Respondent Chickasaw Nation owns and operates a motor inn in Oklahoma at which it conducts bingo games and sells cigarettes. After the State filed a state court suit against the Tribe and respondent inn manager to collect unpaid state taxes on these activities, the Tribe, asserting federal question jurisdiction, removed the action to the Federal District Court. The State's motion to remand the case on the ground that the complaint alleged only state statutory violations and state tax liabilities was denied by the District Court, which held that the complaint implicated the federal question of tribal immunity, since it sought to apply state law to an Indian Tribe. Thereafter, the court dismissed the suit, finding it barred by tribal sovereign immunity. The Court of Appeals affirmed, noting that, as a prerequisite to stating jurisdiction over an Indian tribe, an alleged waiver or consent to suit is a necessary element of a well-pleaded complaint. The court adhered to that disposition on remand from this Court, finding that the rule of Caterpillar Inc. v. Williams, 482 U. S. 386 -- that to support federal court removability, a complaint on its face must present a federal question -- did not apply to the State's complaint. The court found that, although nothing within the complaint's literal language suggested the implication of a federal question, such a question was inherent within the complaint because of the parties subject to the action.

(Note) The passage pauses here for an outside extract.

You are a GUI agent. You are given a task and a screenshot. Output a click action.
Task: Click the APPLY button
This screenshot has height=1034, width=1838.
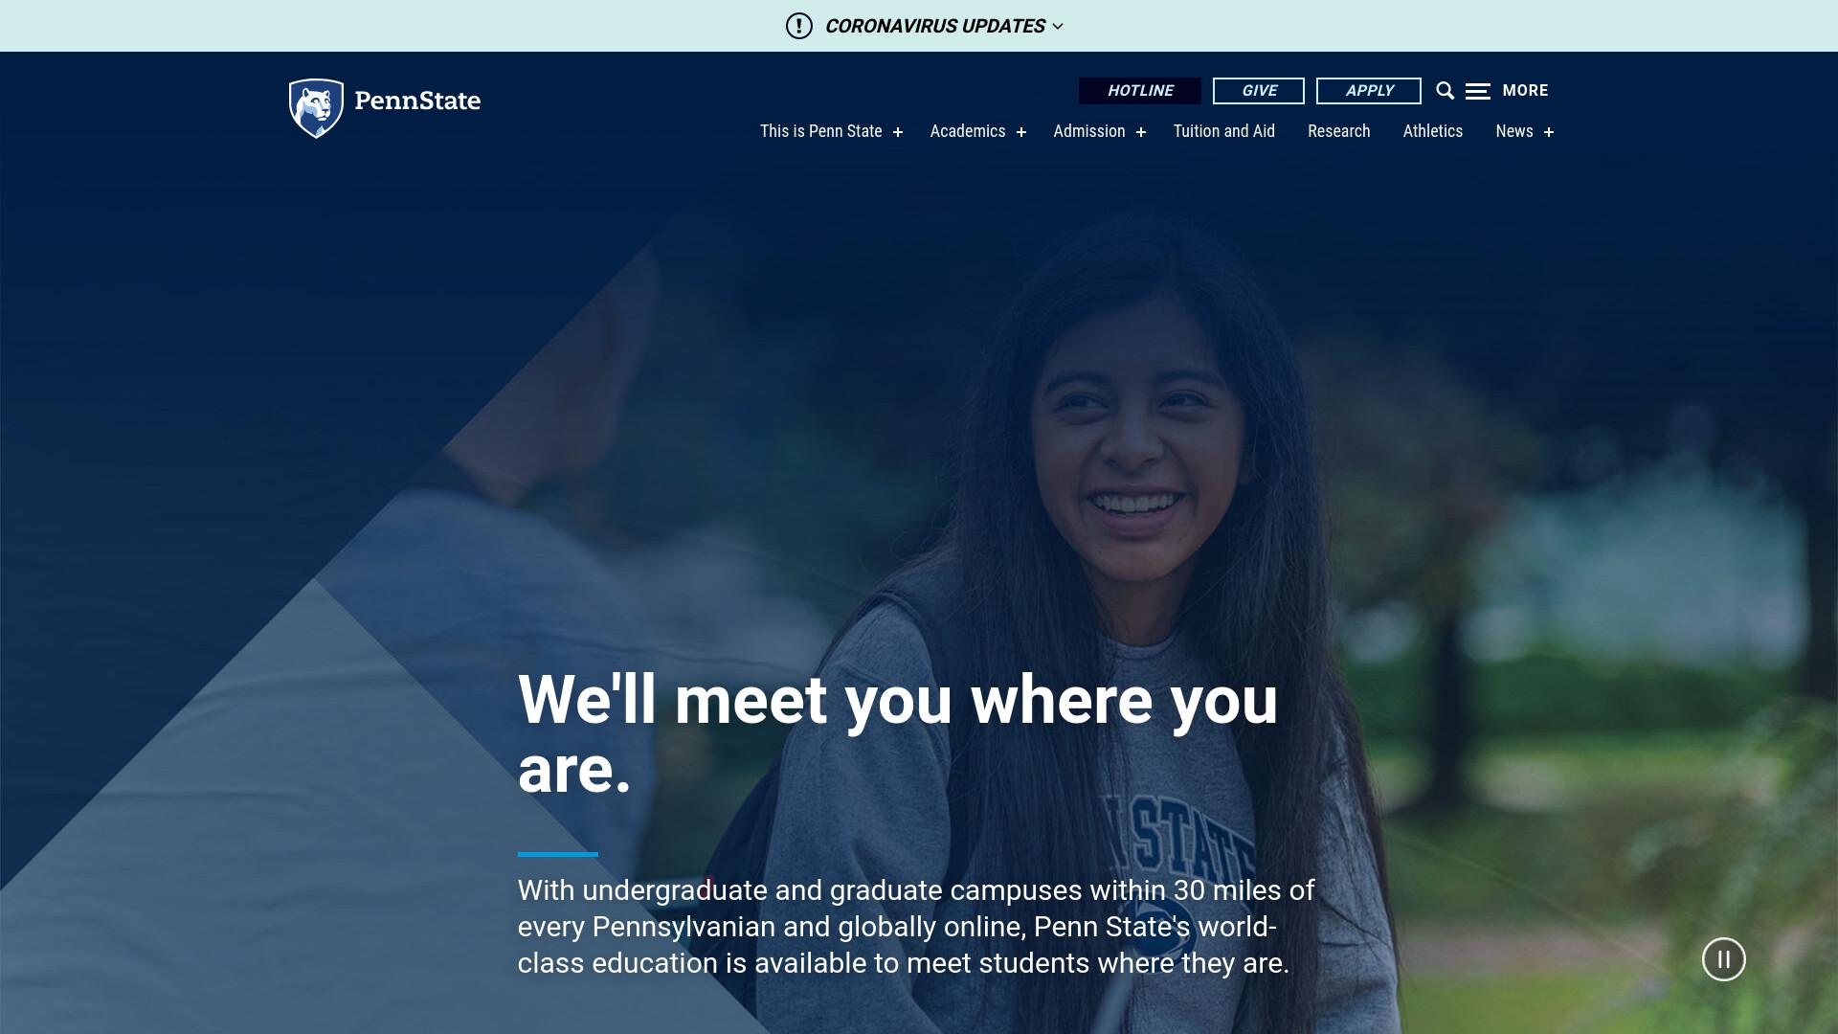coord(1369,91)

Held: This case was improperly removed from the Oklahoma courts. The Court of Appeals' decision is plainly inconsistent with Caterpillar. The possible existence of a federal tribal immunity defense to the State's claims did not convert a suit otherwise arising under state law into one which, in the statutory sense, arises under federal law. And there was no independent basis for original federal jurisdiction to support removal. This jurisdictional question is not affected by the fact that tribal immunity is governed by federal law, since Congress has expressly provided by statute for removal when it desired federal courts to adjudicate defenses based on federal immunities.